Sumber: [Al-Fatawa Al-Mutaalliqah Bith Thibbi Wa Ahkamil Mardha,
halaman 346-348]
C. HUKUM MENERIMA DARAH DARI ORANG NON MUSLIM ATAU SEBALIKNYA
Tidak masalah melakukan donor darah jika memang dibutuhkan,
setelah dokter memutuskan pasien butuh donor darah. Sementara asal
darah, ini darah si Fulan, ini darah si Fulan, tidak ada masalah. Baik
darah istri untuk suaminya atau darah suami untuk istrinya, atau darah
orang kafir untuk orang muslim atau darah muslim untuk orang kafir,
tidak ada masalah. Kecuali jika orang kafirnya adalah kafir harbi yang
diperintahkan oleh syariat untuk membunuhnya. Untuk kafir semacam
ini tidak boleh diberi donor darah. Adapun kafir dzimmi atau muahad
(keduanya adalah orang kafir yang mendapat jaminan dan ada
perjanjian damai dengan kaum muslimin) atau kafir yang bekerja di
tempat kita, tidak masalah saling donor.
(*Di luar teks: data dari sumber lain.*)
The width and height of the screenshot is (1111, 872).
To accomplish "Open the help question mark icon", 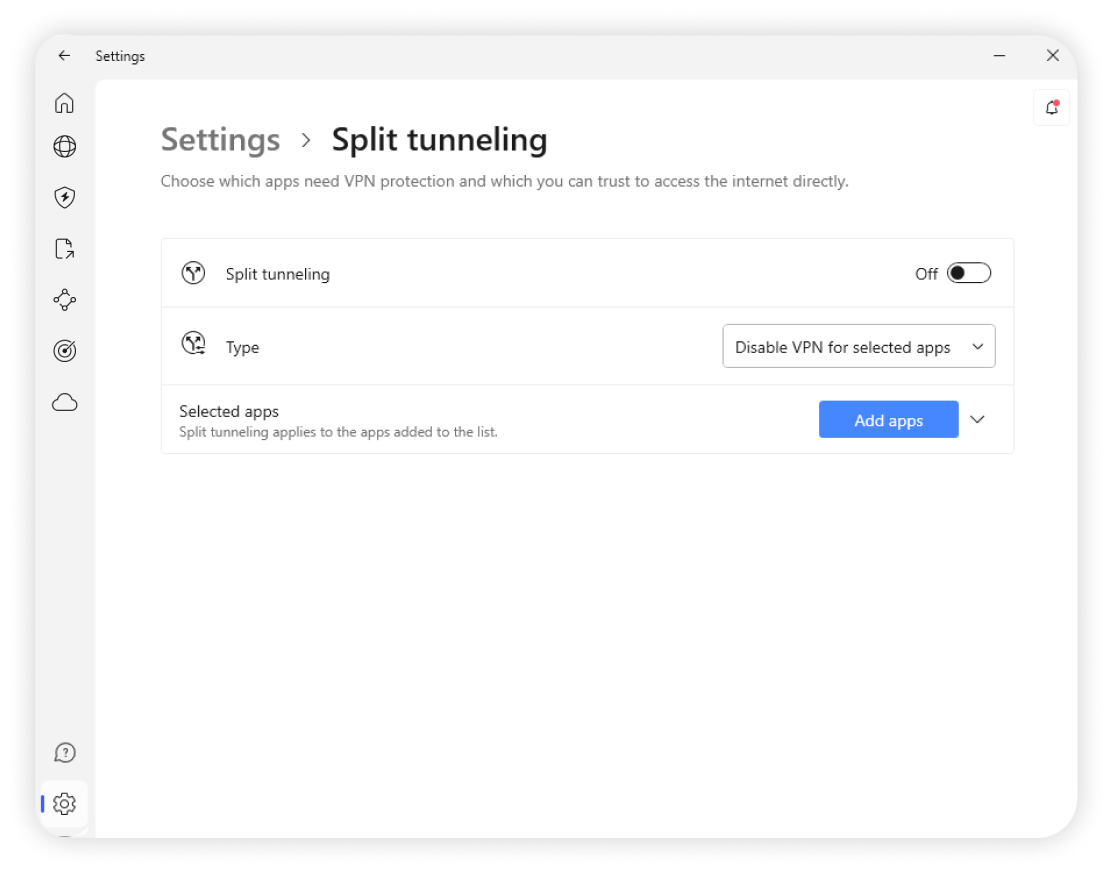I will click(65, 753).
Ringkasnya, donor darah tidak
menyebabkan mahram sebagaimana hukum persusuan
Fatwa Lajnah Ad-daimah dan fatwa syikh Abdul Aziz bin baz
Islam tidak dholim dengan orang kafir sekalipun
Allah tiada melarang kamu untuk berbuat baik dan berlaku adil
terhadap orang-orang yang tiada memerangimu karena agama dan
tidak (pula) mengusir kamu dari negerimu. Sesungguhnya Allah
menyukai orang-orang yang berlaku adil. (Al-Mumtahah: 8)
Syaikh Abdurrahman bin Nashir As-Sadiy rahimahullah berkata:
Allah tidak melarang kalian untuk berbuat baik, menyambung
silaturrahmi, membalas kebaikan , berbuat adil kepada orang-orang
musyrik, baik dari keluarga kalian dan orang lain. Selama mereka
tidak memerangi kalian karena agama dan selama mereka tidak
mengusir kalian dari negeri kalian, maka tidak mengapa kalian
menjalin hubungan dengan mereka karena menjalin hubungan dengan
mereka dalam keadaan seperti ini tidak ada larangan dan tidak ada
kerusakan.
Sumber:
Fatwa Al-Lajnah Ad-Daimah no. 1325
http://www.binbaz.org.sa/mat/17465
Taisir Karimir Rahmah hal. 819, Dar Ibnu Hazm, Beirut, cet. Ke-1, 1424
H
D. HUKUM MEMPERJUAL BELIKAN DARAH
Dari Abu Juhaifah, beliau berkata;
Rasulullah shallallahu alaihi wa sallam melarang hasil penjualan darah,
hasil penjualan anjing dan upah dari budak wanita (yang berzina). Beliau juga
melaknat orang yang mentato dan yang meminta ditato, memakan riba
(rentenir) dan yang menyerahkannya (nasabah), begitu pula tukang gambar
(makhluk yang memiliki ruh) (HR. Bukhari no. 2238). Yang termasuk di sini
adalah darah yang haram dimakan disebut dideh (dikumpulkan dari hasil
penyembelihan hewan lalu diolah) atau darah untuk transfusi (donor darah).